Today, I’ll listen to anything with a good beat and clean lyrics. I’ll even tolerate rap because my daughters enjoy it. But, growing up, I listened to only Michael W. Smith and Country Music. I knew every song on 98 WSIX Nashville. Hoss Burns and Gerry House were constant companions; I even went to meet Hoss. Above all artists, though, my favorite was Tanya Tucker. My mother introduced me to her music by playing Delta Dawn and telling me that this lady sang story songs. Happiest Girl in the USA, What’s Your Mama‘s Name, Child, Jamestown Ferry, Spring, Blood Red and Goin’ Down, Down to My Last Teardrop and pretty much every other song I heard, I loved. But there was one that struck a nerve.

Strong Enough to Bend.

It’s my ringtone today and it is never far from my head. I used to sing it to myself riding the bus home from school, scared to be that close to other kids. Once, in Pine Mountain, GA, when I had really terrible things happening that were compounded by emotionally charged book I was writing about the Holocaust, I remember being on the porch swing, singing that song. Isn’t it weird how a place where such bad memories lurk is also one of my favorite places in the country? Pretty sure it’s because the smell of pine was thick, the deer we saw in the morning mist, playing board games, driving daily two miles down a terrifyingly curvy road for ice cream sandwiches and my sister and and I checking on each other in the middle of the night. The strength sewn from those memories keeps the nightmarish memories from drowning me, and from ruining a picturesque backdrop.

Those personal and simple pleasures were the stick holding us upright, the grace God lent us to bend, but not break, under the weight of trauma.

Tonight, I’m remembering something important:

Though I haven’t seen it in awhile, my sapling is still there, and still growing.

While in the thick of something heartbreaking, it’s easy to see the world as grey, to bend a little more than I want to, a little more than is comfortable. But that doesn’t mean the world is grey or that I’ve been crushed. While I’ve grieved the loss of dreams, Breathe dances and sings daily; Alight hangs calendars of a boy band and chases dreams by doing terrifying things like ridiculous roller coasters.

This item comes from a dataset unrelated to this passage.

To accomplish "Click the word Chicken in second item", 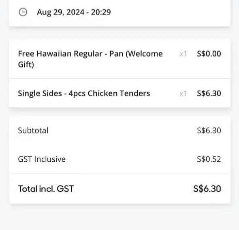I will pyautogui.click(x=102, y=93).
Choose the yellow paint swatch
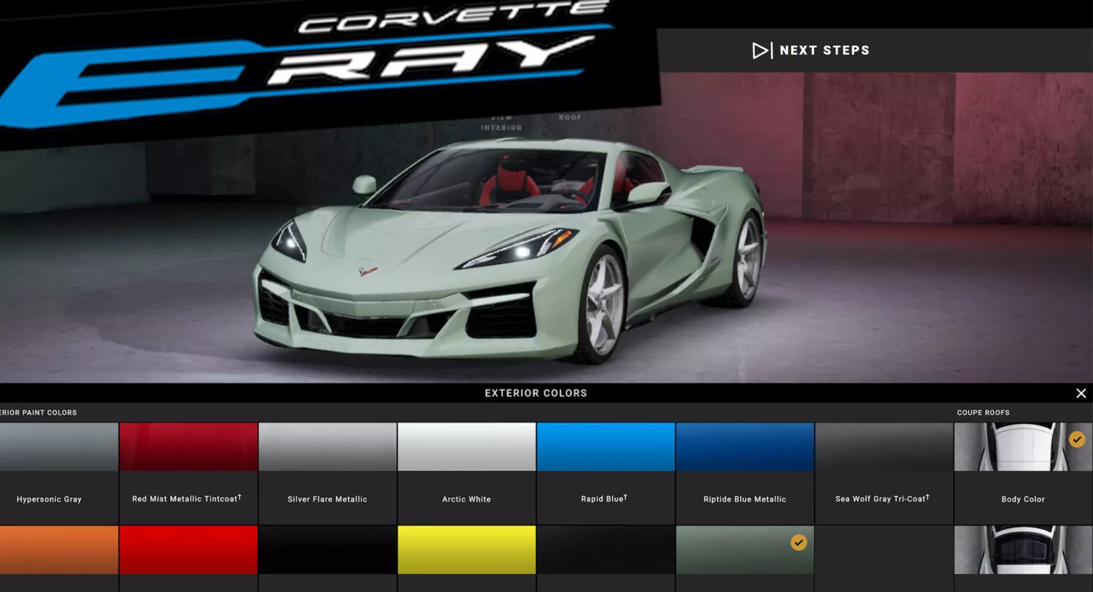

The littlest of things like Alight and I soaking wet, trying to give an 18 pound dog a bath or Breathe and I chatting about how we wish we could trademark baby names show me flickering signs of light at the end of the tunnel. Playing silly games like Guess the character or planning summer vacations—these things keep me moving. Today’s greatest gift was Alight saying she thought it would be cool if me, Breathe and herself all dressed in the same color for a fancy dinner; that simple sentence from my precious Light Light told me I was wanted. They are my stick.

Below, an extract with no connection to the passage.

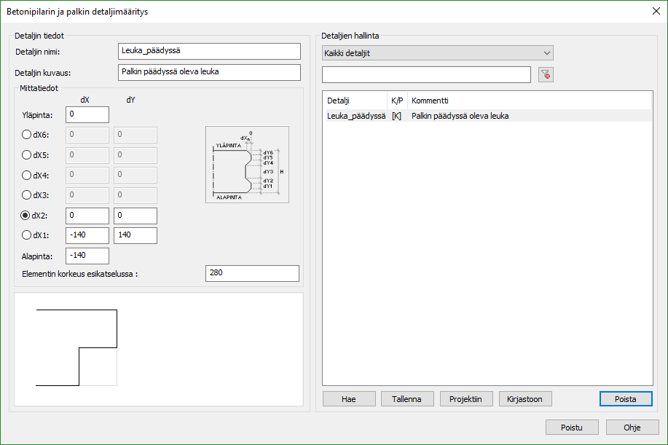Click the Detalji column header

(x=355, y=101)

There’s a tree / out in the backyard / that never has been broken by the wind / and the reason it’s still standing / it is was strong enough to bend

If you don’t bend, the pressure, the strain, will make you eventually collapse. Sometimes bending means giving yourself permission to go out or to buy a dress; sometimes bending means writing 20,000 words a day; sometimes bending means listening to music, praying or losing an hour or two on your phone; sometimes bending means crying and sometimes it means shouting; sometimes bending means asking for help. And sometimes, in order to bend, you have to remember the times you’ve done it before, the times when the trauma and the stress and the pain of life stole your breath and squeezed your heart…but you chose to not give up. Every time that choice is made, every time I choose tomorrow, not only am I saying yes to life, I’m also saying that I remember when hope overcome the shadows, when light cast out fear, when I was strong enough to bend.